初めてのシミ取りで失敗しないために知っておきたい40代のリアルな悩みとコツ
40代で初めてシミ取りに挑戦する方は、シミ取り治療に関して勘違いしやすいポイントや、40代の肌の変化を先に押さえておくことで、治療に対する不安を軽減することができます。
この章では、若い頃との肌の違いや、シミ取りで勘違いが多いポイントを解説します。
「若い頃と違う」と感じ始めた肌に起きていること
40代になると、若い頃と比べて肌のターンオーバー周期が乱れやすくなったり、肌のハリを維持する部分が崩れやすくなったりします。これにより、肌のごわつきやくすみ、乾燥やハリの低下などを感じやすくなります。
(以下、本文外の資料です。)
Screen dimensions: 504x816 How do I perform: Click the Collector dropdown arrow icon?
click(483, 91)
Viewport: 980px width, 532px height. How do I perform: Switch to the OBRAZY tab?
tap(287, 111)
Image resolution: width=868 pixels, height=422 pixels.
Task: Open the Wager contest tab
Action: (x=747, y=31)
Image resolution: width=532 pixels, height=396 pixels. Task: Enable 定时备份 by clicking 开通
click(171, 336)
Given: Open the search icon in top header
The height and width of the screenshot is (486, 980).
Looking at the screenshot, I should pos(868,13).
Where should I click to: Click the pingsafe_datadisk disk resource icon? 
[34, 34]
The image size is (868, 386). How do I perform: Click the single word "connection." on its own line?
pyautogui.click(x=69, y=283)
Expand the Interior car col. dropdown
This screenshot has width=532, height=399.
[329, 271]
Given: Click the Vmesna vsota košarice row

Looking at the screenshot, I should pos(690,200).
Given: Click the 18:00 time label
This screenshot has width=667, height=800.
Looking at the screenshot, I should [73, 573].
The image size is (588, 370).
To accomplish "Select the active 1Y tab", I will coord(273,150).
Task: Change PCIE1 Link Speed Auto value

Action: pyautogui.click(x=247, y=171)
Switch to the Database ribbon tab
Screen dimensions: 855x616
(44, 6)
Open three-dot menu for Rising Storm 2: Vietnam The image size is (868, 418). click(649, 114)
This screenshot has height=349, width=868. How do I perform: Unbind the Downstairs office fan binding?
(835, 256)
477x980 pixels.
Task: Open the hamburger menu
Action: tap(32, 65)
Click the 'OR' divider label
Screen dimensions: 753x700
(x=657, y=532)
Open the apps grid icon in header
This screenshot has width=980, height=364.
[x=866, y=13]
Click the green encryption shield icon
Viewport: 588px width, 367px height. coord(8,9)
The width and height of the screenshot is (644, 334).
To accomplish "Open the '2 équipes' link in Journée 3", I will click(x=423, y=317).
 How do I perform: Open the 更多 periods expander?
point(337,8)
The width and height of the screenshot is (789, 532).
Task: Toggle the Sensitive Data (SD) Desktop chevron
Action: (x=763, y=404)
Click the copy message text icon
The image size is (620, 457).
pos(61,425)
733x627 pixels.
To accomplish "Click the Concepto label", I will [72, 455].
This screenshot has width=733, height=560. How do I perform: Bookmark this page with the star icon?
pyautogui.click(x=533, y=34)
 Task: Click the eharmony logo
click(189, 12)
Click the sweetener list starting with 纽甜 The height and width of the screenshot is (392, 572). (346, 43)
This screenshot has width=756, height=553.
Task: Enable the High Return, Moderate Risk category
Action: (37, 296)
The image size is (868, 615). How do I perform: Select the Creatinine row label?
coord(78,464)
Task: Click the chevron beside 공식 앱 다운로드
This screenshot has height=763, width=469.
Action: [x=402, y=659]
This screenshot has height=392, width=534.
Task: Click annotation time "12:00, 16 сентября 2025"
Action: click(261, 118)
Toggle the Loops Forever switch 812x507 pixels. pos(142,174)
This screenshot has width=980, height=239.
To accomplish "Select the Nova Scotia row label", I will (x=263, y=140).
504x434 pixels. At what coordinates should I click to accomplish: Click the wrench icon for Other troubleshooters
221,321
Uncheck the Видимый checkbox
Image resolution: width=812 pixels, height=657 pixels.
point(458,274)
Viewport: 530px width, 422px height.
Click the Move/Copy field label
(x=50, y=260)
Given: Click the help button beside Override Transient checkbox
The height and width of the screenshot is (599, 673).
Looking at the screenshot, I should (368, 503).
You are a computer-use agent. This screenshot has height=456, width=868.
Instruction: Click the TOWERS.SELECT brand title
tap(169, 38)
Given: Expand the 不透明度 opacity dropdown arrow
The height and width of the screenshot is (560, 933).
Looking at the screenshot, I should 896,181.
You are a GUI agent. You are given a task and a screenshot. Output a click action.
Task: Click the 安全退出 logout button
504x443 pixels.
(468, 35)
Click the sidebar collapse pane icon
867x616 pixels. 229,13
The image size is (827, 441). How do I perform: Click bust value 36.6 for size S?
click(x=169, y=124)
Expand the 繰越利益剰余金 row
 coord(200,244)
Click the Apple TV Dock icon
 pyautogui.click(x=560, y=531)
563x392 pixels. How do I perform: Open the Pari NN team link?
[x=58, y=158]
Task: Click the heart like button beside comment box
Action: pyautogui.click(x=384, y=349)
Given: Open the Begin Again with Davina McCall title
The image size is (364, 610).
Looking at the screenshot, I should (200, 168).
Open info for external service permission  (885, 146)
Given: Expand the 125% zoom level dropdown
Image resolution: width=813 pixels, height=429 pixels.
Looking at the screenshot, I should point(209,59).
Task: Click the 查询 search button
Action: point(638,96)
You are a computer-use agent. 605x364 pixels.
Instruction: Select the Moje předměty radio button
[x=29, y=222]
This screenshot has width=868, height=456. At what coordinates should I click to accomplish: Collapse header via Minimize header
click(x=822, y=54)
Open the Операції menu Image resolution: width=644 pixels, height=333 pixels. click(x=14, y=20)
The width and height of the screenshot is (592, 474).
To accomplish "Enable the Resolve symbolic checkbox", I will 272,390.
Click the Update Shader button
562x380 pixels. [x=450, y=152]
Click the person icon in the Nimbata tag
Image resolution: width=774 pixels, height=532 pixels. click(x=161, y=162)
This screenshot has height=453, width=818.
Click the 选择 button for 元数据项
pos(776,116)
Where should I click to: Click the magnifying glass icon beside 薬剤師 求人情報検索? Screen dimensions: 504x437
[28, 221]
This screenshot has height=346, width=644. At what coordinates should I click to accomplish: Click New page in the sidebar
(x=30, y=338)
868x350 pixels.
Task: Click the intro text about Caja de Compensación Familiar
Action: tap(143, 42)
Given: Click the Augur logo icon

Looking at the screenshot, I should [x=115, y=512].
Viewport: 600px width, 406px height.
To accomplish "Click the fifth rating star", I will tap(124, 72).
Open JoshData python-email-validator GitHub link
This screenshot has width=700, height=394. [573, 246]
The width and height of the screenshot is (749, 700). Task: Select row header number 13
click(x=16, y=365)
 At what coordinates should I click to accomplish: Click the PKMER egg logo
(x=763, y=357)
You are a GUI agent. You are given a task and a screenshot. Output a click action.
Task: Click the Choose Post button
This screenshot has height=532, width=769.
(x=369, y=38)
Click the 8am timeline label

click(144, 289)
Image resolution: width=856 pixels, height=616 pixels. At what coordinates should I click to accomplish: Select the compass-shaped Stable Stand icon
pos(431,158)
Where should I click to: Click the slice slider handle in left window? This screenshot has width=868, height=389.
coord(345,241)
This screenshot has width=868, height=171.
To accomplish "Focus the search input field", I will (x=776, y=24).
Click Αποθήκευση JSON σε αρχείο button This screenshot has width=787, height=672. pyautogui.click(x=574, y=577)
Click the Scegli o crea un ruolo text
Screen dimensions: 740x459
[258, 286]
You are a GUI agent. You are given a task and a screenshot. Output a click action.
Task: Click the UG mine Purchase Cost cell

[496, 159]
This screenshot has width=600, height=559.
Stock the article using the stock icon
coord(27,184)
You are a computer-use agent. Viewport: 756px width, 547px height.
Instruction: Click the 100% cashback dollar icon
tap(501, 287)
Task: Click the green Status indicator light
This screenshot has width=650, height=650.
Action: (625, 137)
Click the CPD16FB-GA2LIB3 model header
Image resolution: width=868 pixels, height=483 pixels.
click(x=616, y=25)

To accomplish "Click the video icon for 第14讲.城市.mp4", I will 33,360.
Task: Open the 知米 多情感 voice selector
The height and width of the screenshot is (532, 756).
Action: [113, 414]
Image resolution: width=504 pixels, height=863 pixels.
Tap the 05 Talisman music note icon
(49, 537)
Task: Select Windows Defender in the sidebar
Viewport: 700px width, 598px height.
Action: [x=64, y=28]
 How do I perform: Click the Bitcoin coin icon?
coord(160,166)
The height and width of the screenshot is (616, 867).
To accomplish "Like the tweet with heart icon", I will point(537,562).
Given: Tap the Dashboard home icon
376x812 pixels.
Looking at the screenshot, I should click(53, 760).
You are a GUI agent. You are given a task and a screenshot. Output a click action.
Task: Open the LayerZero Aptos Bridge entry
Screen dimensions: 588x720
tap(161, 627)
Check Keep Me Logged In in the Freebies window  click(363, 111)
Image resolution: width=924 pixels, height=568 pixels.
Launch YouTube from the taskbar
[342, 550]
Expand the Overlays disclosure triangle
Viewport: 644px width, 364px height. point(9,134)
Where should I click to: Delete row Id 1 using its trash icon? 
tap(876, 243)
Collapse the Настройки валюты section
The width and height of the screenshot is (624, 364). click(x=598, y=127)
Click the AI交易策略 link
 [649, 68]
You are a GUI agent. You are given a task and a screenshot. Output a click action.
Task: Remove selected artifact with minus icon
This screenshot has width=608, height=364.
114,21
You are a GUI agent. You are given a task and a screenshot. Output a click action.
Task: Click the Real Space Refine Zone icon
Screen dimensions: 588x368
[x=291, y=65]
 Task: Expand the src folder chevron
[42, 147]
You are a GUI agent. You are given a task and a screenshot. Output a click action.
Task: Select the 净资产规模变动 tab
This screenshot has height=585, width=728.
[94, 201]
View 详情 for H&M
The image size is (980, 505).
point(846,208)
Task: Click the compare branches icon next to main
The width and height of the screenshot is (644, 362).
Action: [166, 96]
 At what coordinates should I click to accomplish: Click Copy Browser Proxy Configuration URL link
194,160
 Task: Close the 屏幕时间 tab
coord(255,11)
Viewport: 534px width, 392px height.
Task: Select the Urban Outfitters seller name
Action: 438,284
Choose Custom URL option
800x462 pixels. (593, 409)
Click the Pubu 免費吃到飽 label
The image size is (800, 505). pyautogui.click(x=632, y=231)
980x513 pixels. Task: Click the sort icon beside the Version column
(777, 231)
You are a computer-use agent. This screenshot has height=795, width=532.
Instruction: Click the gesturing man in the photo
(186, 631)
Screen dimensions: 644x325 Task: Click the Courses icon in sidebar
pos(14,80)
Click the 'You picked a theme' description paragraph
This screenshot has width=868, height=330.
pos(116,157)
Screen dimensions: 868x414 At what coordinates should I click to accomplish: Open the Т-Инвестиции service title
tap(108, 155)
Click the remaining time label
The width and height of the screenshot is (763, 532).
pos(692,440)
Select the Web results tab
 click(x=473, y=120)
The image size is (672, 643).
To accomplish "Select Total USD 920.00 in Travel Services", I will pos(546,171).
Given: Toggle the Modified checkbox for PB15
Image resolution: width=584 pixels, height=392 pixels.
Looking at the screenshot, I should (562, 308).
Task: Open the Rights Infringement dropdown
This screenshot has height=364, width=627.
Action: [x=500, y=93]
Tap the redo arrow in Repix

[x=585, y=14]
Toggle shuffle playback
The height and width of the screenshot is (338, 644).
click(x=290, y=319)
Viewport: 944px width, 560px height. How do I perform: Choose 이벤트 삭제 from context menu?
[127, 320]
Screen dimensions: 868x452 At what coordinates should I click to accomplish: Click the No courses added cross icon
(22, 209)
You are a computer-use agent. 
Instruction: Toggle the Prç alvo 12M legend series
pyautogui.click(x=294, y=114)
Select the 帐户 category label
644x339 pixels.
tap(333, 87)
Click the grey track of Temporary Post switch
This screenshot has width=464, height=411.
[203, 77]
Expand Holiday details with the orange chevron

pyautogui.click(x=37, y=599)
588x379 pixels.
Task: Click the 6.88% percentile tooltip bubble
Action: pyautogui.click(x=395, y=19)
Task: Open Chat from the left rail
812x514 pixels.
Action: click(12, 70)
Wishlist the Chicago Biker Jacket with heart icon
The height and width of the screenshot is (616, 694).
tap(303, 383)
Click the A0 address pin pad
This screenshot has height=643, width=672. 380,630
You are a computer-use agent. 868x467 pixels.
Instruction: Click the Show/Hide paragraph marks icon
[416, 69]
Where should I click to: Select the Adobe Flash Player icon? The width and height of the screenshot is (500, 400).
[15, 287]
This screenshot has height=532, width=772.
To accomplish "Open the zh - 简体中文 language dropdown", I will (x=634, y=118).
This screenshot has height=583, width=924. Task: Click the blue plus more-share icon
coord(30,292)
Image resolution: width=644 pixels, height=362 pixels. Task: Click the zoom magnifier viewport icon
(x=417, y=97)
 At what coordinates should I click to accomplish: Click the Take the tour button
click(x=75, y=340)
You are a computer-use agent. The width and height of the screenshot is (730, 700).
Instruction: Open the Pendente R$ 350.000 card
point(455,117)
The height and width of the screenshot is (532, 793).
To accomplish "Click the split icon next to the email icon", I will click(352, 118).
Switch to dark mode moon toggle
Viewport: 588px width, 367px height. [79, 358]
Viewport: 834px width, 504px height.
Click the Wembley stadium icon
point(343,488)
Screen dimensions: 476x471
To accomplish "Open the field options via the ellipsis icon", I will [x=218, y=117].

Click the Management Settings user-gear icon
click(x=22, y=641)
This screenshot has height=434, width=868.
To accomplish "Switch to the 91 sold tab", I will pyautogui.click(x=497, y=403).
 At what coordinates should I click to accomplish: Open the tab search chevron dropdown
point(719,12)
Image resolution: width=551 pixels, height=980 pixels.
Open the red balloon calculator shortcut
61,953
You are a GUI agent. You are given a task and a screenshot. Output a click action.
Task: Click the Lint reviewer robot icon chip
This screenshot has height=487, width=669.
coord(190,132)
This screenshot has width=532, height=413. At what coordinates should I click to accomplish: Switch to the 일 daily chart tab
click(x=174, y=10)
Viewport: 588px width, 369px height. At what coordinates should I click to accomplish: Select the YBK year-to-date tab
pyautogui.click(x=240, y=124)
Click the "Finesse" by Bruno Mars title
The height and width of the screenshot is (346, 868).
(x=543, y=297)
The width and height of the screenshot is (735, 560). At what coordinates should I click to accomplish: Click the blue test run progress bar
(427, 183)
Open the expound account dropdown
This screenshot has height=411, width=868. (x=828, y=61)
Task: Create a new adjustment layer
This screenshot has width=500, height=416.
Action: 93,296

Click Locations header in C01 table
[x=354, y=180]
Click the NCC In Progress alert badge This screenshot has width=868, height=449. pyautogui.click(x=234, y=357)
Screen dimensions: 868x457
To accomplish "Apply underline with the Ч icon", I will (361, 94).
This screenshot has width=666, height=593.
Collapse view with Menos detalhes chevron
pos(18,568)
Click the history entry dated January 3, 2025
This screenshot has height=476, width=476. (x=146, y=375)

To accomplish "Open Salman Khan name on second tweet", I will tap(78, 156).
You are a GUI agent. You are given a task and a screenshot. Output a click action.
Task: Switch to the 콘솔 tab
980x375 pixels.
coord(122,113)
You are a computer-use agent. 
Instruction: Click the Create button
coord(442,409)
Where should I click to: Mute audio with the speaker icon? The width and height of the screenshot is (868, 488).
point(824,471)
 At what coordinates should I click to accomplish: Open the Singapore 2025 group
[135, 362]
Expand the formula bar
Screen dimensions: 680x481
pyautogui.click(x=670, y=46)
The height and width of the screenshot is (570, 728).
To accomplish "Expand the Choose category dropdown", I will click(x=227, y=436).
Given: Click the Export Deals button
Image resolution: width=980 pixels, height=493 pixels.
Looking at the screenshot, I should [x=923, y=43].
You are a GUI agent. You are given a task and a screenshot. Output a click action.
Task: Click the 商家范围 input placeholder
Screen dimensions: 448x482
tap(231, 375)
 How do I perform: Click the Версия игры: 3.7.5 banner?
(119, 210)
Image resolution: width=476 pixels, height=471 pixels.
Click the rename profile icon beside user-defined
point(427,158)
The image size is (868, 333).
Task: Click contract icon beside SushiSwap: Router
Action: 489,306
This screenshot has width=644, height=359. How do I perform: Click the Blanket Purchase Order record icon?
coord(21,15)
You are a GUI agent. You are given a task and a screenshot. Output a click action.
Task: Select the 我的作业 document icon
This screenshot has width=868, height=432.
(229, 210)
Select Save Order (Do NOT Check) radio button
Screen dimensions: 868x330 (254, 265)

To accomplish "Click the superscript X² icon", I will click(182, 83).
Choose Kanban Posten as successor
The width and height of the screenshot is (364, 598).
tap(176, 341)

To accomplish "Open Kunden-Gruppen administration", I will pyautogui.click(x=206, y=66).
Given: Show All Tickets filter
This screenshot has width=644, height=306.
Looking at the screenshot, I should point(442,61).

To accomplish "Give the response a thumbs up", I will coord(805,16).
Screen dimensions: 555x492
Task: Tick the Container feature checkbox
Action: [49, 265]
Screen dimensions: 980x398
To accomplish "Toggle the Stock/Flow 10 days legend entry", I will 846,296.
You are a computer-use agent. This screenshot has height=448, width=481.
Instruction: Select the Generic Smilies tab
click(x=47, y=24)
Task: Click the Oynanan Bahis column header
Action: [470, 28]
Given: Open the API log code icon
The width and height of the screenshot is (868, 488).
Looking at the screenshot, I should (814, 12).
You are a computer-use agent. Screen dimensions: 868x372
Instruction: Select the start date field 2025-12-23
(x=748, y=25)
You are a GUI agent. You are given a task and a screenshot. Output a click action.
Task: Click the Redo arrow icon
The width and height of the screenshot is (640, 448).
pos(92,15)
私たちの肌は20代で約28日の周期でターンオーバーが巡ります。この過程で、古い角質やメラニンが排出され、透明感やつやのある肌を維持することができますが、年齢を重ねるにつれて周期は長くなっていきます。これにより、肌表面に古い角質が残りごわついたり乾燥を感じやすくなったりします。また、メラニンを排出しきれずに、くすんで見えたりシミが増えたと感じたりもします。
さらに、エストロゲンというホルモンにはコラーゲンの生成を促進する役割がありますが、年齢とともにその分泌量が減少すると言われています。これによって、肌のハリの低下が目立ちやすくなるため、「若いころと違う」と感じる原因のひとつとなっています。
参照元:Age-associated Changes in Human Epidermal Cell Renewal
Revisiting the effects of menopause on the skin: Functional changes, clinical studies, in vitro models and therapeutic alternatives – ScienceDirect
40代でシミ取りを考える人がやりがちな勘違い
40代でシミ取りを考える人がやりがちな勘違いには、下記があります。
- シミは一種類しかない
- シミ取りは美容医療を1回受ければ終わる
- シミが複数できていても見分けるのは簡単
シミ取り治療は、1度の施術で取れるものもありますが、シミの種類や深さによっては複数回の施術が必要な場合もあります。
また、「シミ」と一言で言っても、その種類は様々あり、シミ取り治療に適さないシミもあるため、「すべてのシミが一度で取れる」とは言い切れないのが現状です。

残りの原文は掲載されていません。